A misericórdia como um sinal de aproximação:o pecado nos leva a esconder-se do Ser Divino. A mulher intitulada e rotulada, age primeiramente por detrás, pela insegurança da condição já tão marcada na sua consciência. Chega por detrás, mansa, esperançosa, sem ritualismos, sem regras e coloca-se numa atitude prática, banha os pés de Jesus com suas lágrimas.
A misericórdia expressão de um coração que derrama em lágrimas:Quando pecamos ferimos a unidade e a comunhão com Deus, com a Igreja, com os irmãos e irmãs. Ferimos o coração. O choro desta mulher pecadora, revela duas características: o arrependimento e o desejo de nascer de novo. É expressão de sua alma, da sua consciência, do seu coração, que ao banhar os pés do Mestre, recorda, que ali, está um peregrino da Misericórdia divina. Aquele que caminha levando a paz. As lágrimas podem ainda recordar todo o sentido batismal, que lava, purifica. Somos perdoados do pecado original quando somos batizados.
A misericórdia é enxugar as lágrimas:No caminho do calvário Verônica enxuga o rosto de Jesus e ele consola as mulheres de Jerusalém. Enxugar, é muito mais do que passar uma toalha, os cabelos. É estender algo, uma tolha, um lenço, as mãos, os cabelos, para estancar aquilo que jorra decorrente de um esforço, de um ferimento. Enxugar as lágrimas, é sentir que o pecado dói, mas nos pés daquele que anuncia, encontra-se o consolo.

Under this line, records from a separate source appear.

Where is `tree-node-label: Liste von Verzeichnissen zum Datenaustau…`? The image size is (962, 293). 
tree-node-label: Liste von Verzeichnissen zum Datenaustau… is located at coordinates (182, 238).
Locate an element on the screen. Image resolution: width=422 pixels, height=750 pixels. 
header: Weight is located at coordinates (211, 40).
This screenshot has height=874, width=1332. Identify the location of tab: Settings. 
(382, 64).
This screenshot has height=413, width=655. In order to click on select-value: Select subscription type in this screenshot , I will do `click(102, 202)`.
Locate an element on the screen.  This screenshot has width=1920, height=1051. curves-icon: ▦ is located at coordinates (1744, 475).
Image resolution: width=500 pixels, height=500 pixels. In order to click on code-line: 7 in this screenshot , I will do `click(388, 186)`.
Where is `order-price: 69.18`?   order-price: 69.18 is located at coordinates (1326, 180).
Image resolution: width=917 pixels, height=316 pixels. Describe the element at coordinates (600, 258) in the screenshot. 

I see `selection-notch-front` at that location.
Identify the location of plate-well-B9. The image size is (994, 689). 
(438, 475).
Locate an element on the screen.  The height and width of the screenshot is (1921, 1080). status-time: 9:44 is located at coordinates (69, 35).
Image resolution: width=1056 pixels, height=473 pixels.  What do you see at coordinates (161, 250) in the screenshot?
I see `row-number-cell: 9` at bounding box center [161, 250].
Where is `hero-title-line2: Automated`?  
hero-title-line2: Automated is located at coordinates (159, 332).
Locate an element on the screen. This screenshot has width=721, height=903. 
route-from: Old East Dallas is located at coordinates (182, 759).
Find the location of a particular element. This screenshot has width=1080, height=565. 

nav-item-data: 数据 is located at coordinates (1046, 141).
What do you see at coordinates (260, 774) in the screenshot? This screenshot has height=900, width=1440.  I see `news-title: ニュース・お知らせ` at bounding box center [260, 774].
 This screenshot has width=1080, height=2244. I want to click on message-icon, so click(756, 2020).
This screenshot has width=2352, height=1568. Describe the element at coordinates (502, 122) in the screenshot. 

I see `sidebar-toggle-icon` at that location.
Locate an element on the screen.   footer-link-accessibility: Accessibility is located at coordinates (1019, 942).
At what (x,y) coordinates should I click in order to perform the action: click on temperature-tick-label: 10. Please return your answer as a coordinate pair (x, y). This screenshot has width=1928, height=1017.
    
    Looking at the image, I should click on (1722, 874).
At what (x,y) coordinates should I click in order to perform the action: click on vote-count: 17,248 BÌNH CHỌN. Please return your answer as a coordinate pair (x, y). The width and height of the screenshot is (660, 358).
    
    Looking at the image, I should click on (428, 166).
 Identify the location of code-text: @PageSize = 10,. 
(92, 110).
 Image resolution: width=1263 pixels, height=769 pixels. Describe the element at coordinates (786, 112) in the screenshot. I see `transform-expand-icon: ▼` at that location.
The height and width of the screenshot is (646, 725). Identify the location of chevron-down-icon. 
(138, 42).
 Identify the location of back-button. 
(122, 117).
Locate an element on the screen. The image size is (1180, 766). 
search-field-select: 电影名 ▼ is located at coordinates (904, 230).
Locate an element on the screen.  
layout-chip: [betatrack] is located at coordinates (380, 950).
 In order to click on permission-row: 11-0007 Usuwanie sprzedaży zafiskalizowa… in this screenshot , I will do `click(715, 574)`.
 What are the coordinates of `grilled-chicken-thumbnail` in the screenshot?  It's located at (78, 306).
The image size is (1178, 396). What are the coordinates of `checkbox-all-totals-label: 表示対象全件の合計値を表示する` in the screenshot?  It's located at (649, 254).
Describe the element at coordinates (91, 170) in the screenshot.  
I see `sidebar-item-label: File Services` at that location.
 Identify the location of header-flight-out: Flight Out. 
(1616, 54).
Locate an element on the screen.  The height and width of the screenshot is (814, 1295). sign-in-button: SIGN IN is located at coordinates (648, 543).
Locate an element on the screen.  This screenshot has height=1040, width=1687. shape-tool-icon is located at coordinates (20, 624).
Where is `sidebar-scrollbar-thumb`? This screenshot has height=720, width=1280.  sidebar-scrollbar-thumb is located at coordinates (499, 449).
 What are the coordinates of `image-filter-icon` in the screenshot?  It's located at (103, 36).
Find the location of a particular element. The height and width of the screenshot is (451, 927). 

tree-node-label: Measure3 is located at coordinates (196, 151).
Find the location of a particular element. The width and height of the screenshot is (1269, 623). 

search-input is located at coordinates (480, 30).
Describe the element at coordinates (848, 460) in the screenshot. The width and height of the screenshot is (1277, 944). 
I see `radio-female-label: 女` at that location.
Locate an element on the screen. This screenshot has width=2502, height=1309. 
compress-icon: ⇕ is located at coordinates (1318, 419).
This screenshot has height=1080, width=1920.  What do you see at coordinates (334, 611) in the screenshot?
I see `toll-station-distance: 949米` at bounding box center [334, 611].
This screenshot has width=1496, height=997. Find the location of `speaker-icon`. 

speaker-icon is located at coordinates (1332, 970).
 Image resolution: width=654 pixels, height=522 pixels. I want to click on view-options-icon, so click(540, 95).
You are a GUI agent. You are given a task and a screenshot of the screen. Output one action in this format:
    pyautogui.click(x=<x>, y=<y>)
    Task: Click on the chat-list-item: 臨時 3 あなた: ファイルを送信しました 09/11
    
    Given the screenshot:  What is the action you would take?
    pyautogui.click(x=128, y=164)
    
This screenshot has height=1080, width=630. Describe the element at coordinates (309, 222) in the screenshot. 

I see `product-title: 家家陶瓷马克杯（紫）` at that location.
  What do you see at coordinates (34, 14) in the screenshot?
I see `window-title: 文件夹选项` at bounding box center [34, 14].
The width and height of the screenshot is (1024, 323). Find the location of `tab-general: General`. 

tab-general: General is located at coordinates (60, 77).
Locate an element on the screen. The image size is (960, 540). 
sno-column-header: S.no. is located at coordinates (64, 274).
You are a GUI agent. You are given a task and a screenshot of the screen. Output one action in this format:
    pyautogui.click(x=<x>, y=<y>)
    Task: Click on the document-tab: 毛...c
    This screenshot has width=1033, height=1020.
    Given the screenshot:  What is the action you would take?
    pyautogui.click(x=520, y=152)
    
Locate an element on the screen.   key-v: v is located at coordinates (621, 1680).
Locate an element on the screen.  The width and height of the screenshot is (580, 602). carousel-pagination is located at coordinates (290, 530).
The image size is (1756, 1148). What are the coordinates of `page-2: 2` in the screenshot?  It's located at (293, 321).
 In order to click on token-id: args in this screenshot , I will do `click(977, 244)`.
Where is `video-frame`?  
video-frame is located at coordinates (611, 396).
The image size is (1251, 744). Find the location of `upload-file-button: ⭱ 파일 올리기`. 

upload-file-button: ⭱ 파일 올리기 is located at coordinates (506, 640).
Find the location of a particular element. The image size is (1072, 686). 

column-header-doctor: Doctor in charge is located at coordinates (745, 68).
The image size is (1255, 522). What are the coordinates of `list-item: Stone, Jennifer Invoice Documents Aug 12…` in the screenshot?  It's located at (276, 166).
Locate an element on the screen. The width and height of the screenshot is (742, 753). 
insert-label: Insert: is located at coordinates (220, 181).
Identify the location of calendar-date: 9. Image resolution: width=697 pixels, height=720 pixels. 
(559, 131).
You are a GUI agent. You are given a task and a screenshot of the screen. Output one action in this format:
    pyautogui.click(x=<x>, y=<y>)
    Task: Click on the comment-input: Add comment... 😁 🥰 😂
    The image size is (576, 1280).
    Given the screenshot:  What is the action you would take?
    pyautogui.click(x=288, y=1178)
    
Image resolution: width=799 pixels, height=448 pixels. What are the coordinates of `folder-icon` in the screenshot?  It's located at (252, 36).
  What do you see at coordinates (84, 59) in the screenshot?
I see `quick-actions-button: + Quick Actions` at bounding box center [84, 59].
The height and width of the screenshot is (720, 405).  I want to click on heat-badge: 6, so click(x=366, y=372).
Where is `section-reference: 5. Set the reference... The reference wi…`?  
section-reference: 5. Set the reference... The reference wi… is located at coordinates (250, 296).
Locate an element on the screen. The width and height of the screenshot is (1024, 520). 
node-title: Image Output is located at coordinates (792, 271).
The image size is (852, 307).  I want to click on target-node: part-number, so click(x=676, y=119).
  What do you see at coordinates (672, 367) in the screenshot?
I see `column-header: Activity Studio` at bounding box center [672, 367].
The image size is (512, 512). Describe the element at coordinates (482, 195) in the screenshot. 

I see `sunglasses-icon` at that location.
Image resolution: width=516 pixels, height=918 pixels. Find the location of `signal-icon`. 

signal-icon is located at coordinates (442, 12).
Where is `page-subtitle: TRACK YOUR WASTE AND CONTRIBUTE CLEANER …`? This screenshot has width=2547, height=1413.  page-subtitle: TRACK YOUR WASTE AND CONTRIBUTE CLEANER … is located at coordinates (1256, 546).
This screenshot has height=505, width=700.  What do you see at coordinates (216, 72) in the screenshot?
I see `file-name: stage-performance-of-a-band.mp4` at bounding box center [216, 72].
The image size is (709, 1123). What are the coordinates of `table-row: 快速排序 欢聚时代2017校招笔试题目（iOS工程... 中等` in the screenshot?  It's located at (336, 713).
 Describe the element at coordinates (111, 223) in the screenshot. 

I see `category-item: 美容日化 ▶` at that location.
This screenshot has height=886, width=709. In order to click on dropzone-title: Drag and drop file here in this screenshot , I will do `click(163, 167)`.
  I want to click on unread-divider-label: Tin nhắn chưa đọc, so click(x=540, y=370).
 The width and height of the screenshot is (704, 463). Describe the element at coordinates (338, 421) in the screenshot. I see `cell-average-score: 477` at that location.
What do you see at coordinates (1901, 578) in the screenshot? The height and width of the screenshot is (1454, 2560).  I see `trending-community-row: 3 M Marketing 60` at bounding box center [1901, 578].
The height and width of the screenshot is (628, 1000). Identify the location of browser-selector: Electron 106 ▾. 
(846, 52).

A misericórdia é o beijo amoroso que vem dos lábios de Deus:Certamente quando falamos do beijo associado ao pecado, lembramos daquele dado por Judas, como sinal para entregar Jesus. Nesta mulher até então tida como pecadora, há um outro sentimento neste beijo, não de traição, mas de conforto, de amor, de esvaziamento da consciência. Ao iniciar e terminar a missa, o padre beija o altar, no contato dos seus lábios com a mesa eucarística, expressa a misericórdia divina vivida e transmitida na ritualidade da missa a ser celebrada. Ao terminar o evangelho, beija o livro, como que aquelas palavras, tornem-se sinal de vida e misericórdia na vida de cada um.
A misericórdia é uma unção perfumada:o caminho misericordioso da realidade divina se manifesta no mistério da paixão, morte e ressurreição de Jesus. Aquele corpo desfalecido, entregue aos braços de Maria, depositado num sepulcro, preparado conforme os costumes da época, recebe também a unção. Deixar-se ungir, é lembrar mais uma vez, a característica batismal: que o Cristo Salvador, penetre em sua vida como este óleo em seu peito. Na experiência do bom samaritano, o homem caído nas mãos dos assaltantes, recebe o remédio, tendo suas feridas ungidas. Assim é esta mulher, herdeira da misericórdia, tem no olhar e nas palavras de Cristo, o seu coração ungido.
A misericórdia é experimentada quando sentimos que estamos em torno de uma mesa, na qual como um sinal de aproximação oferecemos ao Cristo nossas lágrimas, damos lhe os beijos da reconciliação e deixando que Ele aplique a unção e revigore nosso coração, para então, levantarmos e ouvirmos: Tua fé te salvou. Vai em paz.